Evidence & guidelines
Os padrões metodológicos para GWAS foram consolidados por meio de grandes esforços de consórcio e sínteses de revisão, em vez de diretrizes de prática clínica. O estudo do Wellcome Trust Case Control Consortium (2007) é uma demonstração canônica do desenho de controle compartilhado e múltiplas doenças, e artigos de revisão de McCarthy et al. (2008) e Visscher et al. (2012, 2017) articulam expectativas de consenso sobre limiares de significância, controle de qualidade, replicação e interpretação.
History
A abordagem tornou-se viável assim que mapas densos de SNP e o projeto HapMap caracterizaram o desequilíbrio de ligação em todo o genoma, e uma vez que arrays de genotipagem acessíveis apareceram em meados dos anos 2000. O estudo do Wellcome Trust Case Control Consortium de 2007, testando sete doenças comuns contra controles compartilhados, demonstrou o desenho em escala e catalisou uma rápida expansão do mapeamento de associação. Revisões subsequentes acompanharam o amadurecimento do campo de um punhado de loci para catálogos de genoma completo, e sua consideração da herdabilidade ausente, diversidade populacional e a mudança para estudos de variantes raras e sequenciamento de genoma completo.
Debates
- Quanta da herdabilidade de características comuns os GWAS podem recuperar?

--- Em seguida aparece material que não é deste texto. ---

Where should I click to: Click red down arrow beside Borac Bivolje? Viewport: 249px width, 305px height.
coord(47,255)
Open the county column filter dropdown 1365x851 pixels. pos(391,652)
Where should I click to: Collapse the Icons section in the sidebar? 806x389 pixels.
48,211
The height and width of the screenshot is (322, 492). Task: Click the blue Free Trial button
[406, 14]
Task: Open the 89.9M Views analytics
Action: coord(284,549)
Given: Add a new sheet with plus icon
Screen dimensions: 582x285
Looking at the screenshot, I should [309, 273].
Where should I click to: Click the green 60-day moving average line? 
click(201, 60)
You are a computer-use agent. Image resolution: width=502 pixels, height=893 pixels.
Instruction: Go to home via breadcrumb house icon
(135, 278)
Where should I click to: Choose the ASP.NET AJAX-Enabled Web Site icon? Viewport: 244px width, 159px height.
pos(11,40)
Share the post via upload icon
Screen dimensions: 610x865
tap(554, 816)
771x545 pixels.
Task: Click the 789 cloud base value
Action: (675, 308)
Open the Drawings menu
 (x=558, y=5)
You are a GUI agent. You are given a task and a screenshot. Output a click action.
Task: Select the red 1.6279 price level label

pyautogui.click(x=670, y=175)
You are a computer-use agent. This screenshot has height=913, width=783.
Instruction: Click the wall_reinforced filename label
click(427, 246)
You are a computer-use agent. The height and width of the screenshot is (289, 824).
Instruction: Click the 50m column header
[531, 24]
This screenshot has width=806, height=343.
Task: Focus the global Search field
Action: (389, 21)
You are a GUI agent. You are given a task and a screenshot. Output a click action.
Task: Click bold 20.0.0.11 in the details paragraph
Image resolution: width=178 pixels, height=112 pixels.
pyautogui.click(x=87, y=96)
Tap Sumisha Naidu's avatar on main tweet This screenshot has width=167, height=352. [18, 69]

- Os primeiros loci de GWAS explicavam apenas uma pequena fração da herdabilidade estimada, o que gerou debate sobre se a lacuna reflete muitas variantes comuns de pequeno efeito não detectadas, variantes raras, variação estrutural ou herdabilidade superestimada; métodos posteriores de genoma completo estreitaram, mas não fecharam a lacuna.
- O viés de ancestralidade europeia dos GWAS limita a equidade e a validade?
- Como a maioria dos participantes tem sido de ancestralidade europeia, as associações descobertas e os escores poligênicos são transferidos imperfeitamente para outras populações, levantando preocupações científicas sobre a generalizabilidade e preocupações de equidade sobre quem se beneficia da medicina genômica.
Key figures
- Peter Visscher
- Mark McCarthy
- Joel Hirschhorn
- Naomi Wray
- Jian Yang
Related topics
Seminal works
- wtccc-2007
- mccarthy-2008
- visscher-2012
- visscher-2017
Frequently asked questions
- Qual a diferença entre um GWAS e um estudo de ligação?
- Estudos de ligação acompanham a co-segregação de marcadores e doenças dentro de famílias e localizam amplas regiões cromossômicas, enquanto um GWAS testa a associação entre indivíduos não relacionados com alta resolução em todo o genoma, tornando-o mais adequado para variantes comuns de pequeno efeito.
- Por que os GWAS usam um limiar de significância tão rigoroso?
- Como milhões de variantes são testadas, um valor de p convencional de 0,05 produziria um número enorme de falsos positivos; um limiar de genoma completo próximo a 5 x 10^-8 considera os múltiplos testes implicados pela variação comum independente em todo o genoma.